Football Leagues » Champions League Articles » Barca Rout United
The 2011 Champions League final had statisticians, purists and historians salivating as Barcelona served up a football master class, putting a quietly confident Manchester United side to de estocada to claim their third Champions League title in six years.
A United team that claimed the Premier League title by nine points and won all but one of their home games were playing “at home” hoping to revive the memories of 1968 and seemingly in with a shout of upsetting the general 3/1 pre-match odds that the bookies were offering.
But as the Manchester men trudged off the Wembley pitch at the final whistle, out-passed, out-fought, out-thought, and utterly trounced by three superb goals to an arguably offside one from Wayne Rooney, it became apparent that odds of a million to one might have been closer.
“Tonight we were beaten by the best team in Europe. I think it is the best team we have ever played.” These were Sir Alex Ferguson's post match comments and tell the story. We are witnessing history as the Catalans carve a unique chapter in their fabulous history.
Barcelona can boast eight of the Spanish squad that won the 2010 World Cup, several of whom were also Euro2008 winners. How do you improve on that? You add the world's best player, Lionel Messi.

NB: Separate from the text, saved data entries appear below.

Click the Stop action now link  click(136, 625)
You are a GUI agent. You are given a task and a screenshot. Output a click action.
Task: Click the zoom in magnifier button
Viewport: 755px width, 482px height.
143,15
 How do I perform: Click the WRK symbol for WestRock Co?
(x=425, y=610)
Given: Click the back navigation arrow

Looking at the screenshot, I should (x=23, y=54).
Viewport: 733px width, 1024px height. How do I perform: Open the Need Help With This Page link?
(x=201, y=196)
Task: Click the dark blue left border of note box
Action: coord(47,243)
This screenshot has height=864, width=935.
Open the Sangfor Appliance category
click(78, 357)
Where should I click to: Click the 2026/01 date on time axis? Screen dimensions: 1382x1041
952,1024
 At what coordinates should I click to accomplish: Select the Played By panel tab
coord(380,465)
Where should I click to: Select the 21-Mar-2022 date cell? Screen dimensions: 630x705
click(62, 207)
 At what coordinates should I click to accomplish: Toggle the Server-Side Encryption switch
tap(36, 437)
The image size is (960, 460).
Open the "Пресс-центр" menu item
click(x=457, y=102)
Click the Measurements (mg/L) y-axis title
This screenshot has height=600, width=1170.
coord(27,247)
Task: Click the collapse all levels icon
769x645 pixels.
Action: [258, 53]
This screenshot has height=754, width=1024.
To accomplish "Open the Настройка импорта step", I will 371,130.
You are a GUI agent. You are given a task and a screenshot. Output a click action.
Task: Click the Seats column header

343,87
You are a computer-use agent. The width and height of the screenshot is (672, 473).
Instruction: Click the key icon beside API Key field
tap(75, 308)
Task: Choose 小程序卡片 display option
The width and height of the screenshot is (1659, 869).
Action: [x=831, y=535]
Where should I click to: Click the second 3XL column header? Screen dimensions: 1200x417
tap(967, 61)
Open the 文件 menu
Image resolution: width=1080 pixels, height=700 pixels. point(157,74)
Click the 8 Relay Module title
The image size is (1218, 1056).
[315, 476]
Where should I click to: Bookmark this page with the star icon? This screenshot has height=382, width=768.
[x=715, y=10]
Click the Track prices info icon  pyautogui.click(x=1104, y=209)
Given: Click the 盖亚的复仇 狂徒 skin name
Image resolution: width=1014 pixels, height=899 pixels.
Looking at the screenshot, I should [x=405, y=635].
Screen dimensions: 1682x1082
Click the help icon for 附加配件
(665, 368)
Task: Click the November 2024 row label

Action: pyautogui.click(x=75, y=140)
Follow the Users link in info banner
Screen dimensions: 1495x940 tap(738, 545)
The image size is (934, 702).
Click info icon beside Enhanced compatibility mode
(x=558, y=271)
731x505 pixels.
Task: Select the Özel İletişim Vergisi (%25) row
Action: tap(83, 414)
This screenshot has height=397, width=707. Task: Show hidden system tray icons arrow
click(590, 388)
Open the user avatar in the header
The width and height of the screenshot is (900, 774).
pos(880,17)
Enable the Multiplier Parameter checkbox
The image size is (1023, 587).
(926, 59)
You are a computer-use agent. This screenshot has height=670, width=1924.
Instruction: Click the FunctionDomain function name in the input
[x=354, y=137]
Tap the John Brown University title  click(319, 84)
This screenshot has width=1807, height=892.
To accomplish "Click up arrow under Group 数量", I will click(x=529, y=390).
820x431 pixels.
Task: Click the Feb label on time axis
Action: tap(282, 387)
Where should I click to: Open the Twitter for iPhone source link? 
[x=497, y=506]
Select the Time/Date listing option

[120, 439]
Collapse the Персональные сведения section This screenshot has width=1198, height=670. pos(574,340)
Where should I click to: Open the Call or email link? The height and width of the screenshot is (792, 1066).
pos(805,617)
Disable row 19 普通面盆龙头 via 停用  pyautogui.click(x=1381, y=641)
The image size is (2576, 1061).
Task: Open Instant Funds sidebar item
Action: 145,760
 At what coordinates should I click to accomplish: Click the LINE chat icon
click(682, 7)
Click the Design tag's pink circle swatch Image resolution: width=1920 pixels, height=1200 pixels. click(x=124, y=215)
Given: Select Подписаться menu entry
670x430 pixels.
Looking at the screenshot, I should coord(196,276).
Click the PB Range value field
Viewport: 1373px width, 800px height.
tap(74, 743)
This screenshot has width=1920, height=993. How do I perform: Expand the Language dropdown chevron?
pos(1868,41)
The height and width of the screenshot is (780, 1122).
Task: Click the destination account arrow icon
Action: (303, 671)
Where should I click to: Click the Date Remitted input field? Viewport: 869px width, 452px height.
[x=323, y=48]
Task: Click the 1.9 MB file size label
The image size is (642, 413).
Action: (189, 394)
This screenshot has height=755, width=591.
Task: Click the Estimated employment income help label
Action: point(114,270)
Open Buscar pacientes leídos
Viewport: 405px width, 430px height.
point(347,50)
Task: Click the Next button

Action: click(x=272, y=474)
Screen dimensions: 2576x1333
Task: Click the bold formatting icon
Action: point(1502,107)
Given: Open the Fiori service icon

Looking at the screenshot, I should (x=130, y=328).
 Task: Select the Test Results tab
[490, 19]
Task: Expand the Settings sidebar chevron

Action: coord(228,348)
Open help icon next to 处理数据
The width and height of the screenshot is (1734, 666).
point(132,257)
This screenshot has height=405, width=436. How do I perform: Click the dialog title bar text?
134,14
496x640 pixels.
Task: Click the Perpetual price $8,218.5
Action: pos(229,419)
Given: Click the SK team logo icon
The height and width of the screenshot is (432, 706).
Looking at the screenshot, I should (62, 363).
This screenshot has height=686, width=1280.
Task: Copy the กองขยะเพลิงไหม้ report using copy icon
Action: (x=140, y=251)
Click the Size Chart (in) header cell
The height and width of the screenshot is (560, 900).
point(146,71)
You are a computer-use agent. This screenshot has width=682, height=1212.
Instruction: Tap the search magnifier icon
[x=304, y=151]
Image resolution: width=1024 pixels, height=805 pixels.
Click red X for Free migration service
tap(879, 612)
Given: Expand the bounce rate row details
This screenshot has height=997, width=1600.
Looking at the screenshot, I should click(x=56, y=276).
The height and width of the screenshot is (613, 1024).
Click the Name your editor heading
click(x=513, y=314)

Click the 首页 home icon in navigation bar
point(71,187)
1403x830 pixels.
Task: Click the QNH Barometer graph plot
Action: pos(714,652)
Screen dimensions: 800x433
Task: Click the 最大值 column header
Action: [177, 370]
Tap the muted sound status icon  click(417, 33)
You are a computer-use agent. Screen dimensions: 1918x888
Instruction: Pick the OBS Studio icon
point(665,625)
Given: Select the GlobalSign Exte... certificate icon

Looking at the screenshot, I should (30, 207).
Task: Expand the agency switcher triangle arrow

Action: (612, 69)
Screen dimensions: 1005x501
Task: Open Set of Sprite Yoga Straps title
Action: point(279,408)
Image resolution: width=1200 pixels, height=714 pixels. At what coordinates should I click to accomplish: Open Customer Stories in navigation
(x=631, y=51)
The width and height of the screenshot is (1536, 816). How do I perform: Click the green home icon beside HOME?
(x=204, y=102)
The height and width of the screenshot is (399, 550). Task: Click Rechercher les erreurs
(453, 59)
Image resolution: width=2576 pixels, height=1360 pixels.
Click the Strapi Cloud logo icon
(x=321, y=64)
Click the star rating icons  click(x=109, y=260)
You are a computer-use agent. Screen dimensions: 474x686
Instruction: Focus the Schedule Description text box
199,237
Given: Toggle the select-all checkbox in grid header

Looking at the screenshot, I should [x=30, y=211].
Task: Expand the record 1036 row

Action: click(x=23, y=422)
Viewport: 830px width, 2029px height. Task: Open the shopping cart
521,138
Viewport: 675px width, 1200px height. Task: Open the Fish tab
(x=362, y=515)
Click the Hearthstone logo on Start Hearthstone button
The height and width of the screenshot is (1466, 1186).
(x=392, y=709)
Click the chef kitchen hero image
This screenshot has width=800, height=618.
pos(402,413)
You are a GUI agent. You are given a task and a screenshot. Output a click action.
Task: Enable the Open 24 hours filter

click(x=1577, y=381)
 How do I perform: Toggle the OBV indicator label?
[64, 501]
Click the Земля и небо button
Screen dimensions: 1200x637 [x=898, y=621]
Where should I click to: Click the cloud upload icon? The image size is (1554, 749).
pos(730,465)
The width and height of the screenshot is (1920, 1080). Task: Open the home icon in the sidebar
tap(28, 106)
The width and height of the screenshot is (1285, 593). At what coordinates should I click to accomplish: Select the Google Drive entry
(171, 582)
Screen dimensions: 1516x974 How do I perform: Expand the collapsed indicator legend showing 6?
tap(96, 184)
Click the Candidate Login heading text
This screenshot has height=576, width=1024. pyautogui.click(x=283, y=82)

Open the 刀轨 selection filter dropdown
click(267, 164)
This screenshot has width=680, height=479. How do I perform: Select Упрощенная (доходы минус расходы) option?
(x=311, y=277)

Six of the team that faced United at Wembley were named in the 2010 FIFA World XI. United had none. At the same gala Messi, Andres Iniesta and Xavi Hernandez came first, second and third in the 2010 FIFA World Player of the Year awards; the first time the final three were provided from one club. Messi has come second, second, first and first in the past four years and looks like he will dominate the next few.
This stellar line up is the best team on paper but football is played on grass, not paper. Put them on grass though and they morph into something not seen before - a team that can dominate games from first minute to last, toying with opponents and looking like they can score at will. They won La Liga with 96 points and 95 goals and at times were simply unplayable. Their 5-0 humbling of Real Madrid in December ranks as one of the all-time great performances.
In the one-sided Wembley final Messi and Co scored three sumptuous goals from twelve attempts on target and dominated 63% of possession. Wayne Rooney scored from United's single shot at goal. While Ji Sung Park and Antonio Valencia were working their socks off but being shown up as the limited players they are, Xavi was completing 141 of 148 passes - more than the five best United players added together.
The misguided criticism that half of those passes simply go sideways misses the point that this is the key to Barca's game plan. It is a mesmerizing mix of short, quick interplay, probing and waiting for the opening where they spring into action, piling forward in numbers and exposing gaping holes in Europe's best defences.
Hardly a pass is wasted. They revel in possession, painting brush strokes across the pitch, hogging the ball and quickly hassling it back again when it is lost. At the opposing end they are ruthlessly efficient from inside and outside the box as all three goals last night showed.
And if all that isn't enough, Barcelona are the envy of most fans off the pitch as well as on; they are a club owned by the fans run as a registered association; they only recently broke with their tradition of not having a shirt sponsor by accommodating UNICEF and donating €1.5m a year to the fund; and the player who lifted the trophy at Wembley was left back Eric Abidal, two months on from a liver tumour operation that threatened his life never mind his career.
That final nice touch was one more example of the admirable traditions of a football club that is run with class and panache and has just given the world a lesson in how to win football matches.
As FC Barcelona stride towards the pantheon of footballing gods all we can do is sit back and watch with admiration as history is created before us.